DeepChip focusses on deep learning techniques for resource-constrained systems. Many processes require evaluation of complex numerical functions close to the machine or structure of interest, to avoid the effort of data transfer or to enable small reaction times. Although computing performance of embedded platforms is increasing, it is often significantly lower than the requirements of state-of-the-art algorithms. With the advent of Deep Neural Networks (DNN), the achievable classification performance has been pushed to new levels. The high cost of execution, however, renders them unusable to many real-world applications. A possible approach is the use of hybrid processors (ARM+FPGA or similar), but this raises the question on how to auto-generate optimized DNN classifier implementations. In the DeepChip project, we tackle this problem by optimizing deep models in terms of sparsity, asynchrony and reduced precision, and by extending machine learning languages with a hybrid back-end that is responsible for code generation, automated partitioning and integration.

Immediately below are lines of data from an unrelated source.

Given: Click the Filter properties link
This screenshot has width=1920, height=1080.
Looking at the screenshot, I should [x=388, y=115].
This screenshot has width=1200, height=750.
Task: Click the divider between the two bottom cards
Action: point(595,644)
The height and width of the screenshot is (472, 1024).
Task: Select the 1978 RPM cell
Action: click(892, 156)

The DeepChip Project is a FWF/DFG co-funded D-A-CH project, run by Graz University of Technology and Ruprecht-Karls University of Heidelberg. While the first partner contributes expertise and experience from the machine learning area and applications, the second partner has a strong background on application-specific computing systems of various scale. Within the DeepChip project, the partners jointly pursue the objective of designing a productive and easy-to-use tool chain to design custom hardware for deep learning purposes, thereby contributing to bringing advanced machine learning techniques and principles to tiny embedded devices like mobile chips, Internet of Things and more.

For questions or comments, please contact: Holger Fröning, holger.froening (at)

Workshop mini-series on Embedded Machine Learning (WEML)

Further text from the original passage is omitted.